シュンという名前に心当たりはないけれど、きっとよほど大切な人なのだろう。隣人から苦情がくるのではないかと心配になるくらい、ミユは声をあげて泣いている。
「これは洗濯物?」
私が質問すると、ミユは声を止めて一つ頷いた。お風呂場に続くドアを開け、脱衣所に備えつけられた洗濯機の中にパーカーを投入する。
「本はここの棚?」
また一つ頷くミユを見て、本棚の空きスペースに漫画を三冊入れた。
「食事したのはいつ?」
「……昨日の朝」
「冷蔵庫は空っぽ?」
「多分、何かは入ってると思う」
冷蔵庫のドアを開けると、そこには調味料の他に卵とチーズと長ネギ、白ご飯が入っていた。
「おじやなら食べられそう?」
「サキちゃんが作ってくれるなら食べる」
私は戸棚から鍋を取り出して、調理を始めた。泊まったときに何度か料理をしたことがあるから、道具や調味料の場所は知っている。卵はといておき、長ネギは細かく刻んでおく。
ミユはまだすすり泣いているが、もう声は聞こえない。
鍋に水を入れ、沸騰したらご飯を加える。おじいちゃんが元気だった頃、良く作ってくれたおじやだった。ご飯が柔らかくなったら、しょう油とほんだし、黒コショウで味をととのえる。チーズをちぎり、いい感じにのびてきたら卵を投入。くるくるとかき混ぜたら出来あがりだ。
「はい、どうぞ」
茶碗におじやをよそい、テーブルの上に置く。
「お茶も淹れていい?」
「うん」
ミユはもう泣いていなかった。愛用している色違いのマグカップに緑茶を淹れてから、ミユの前に座る。
「いただきます」
しばらくの間、私は緑茶を味わい、ミユはおじやを食べていた。沈黙が気まずくないことが、ミユと一緒にいられる一番の理由だ。
「めっちゃ美味しいね」
「おじいちゃん直伝だもん」
猫舌のミユはゆっくりとおじやを口に運んでいる。
「ごちそうさまでした」
「残りはまた温めて食べられるから」
「ありがとう。ごめんね、わざわざきてくれたのにおじやまで作らせちゃって」
「いいよ、別に。私が料理好きなの知ってるでしょ?」
「私、サキちゃんに甘えてるんだと思う。
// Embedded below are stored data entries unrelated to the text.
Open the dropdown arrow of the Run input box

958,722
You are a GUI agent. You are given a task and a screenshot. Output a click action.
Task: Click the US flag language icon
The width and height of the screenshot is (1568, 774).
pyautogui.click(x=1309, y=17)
きてくれるかもって、どこかで思ってたもん。でも、さすがのサキちゃんでもひくかもしれない」
「ひくって、何を?」
「シュンくんの正体を知ったら。お姉ちゃんに話したけど、怒られちゃった。そんなことで会社休んだのかって」
「ミユさえ良ければ、話して。無理にとは言わないけど」
「サキちゃん……」
ミユはまた泣き出しそうな顔に戻ってしまった。